*What the exercise asks*.
An exact copy of every entry is needed here; the images stay out.

[Collected data entries]
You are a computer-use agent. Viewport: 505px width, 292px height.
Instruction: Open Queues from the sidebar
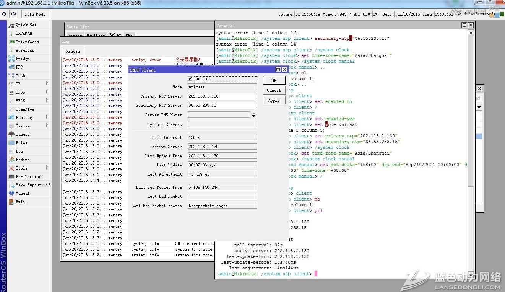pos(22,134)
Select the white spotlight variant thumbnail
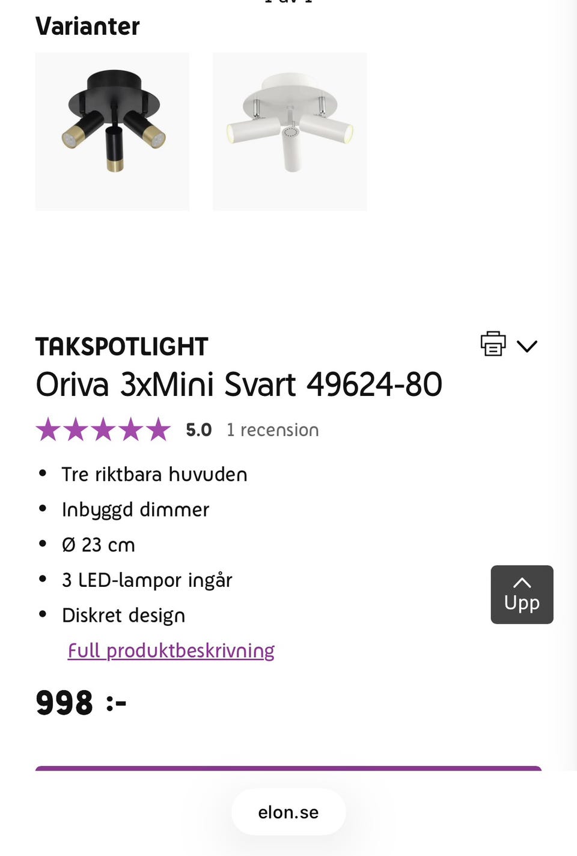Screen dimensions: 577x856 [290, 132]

*Reply*.
You are a computer-use agent. Viewport: 505px width, 292px height.
Instruction: Open Queues from the sidebar
pos(22,134)
Select the white spotlight variant thumbnail
Screen dimensions: 577x856 [290, 132]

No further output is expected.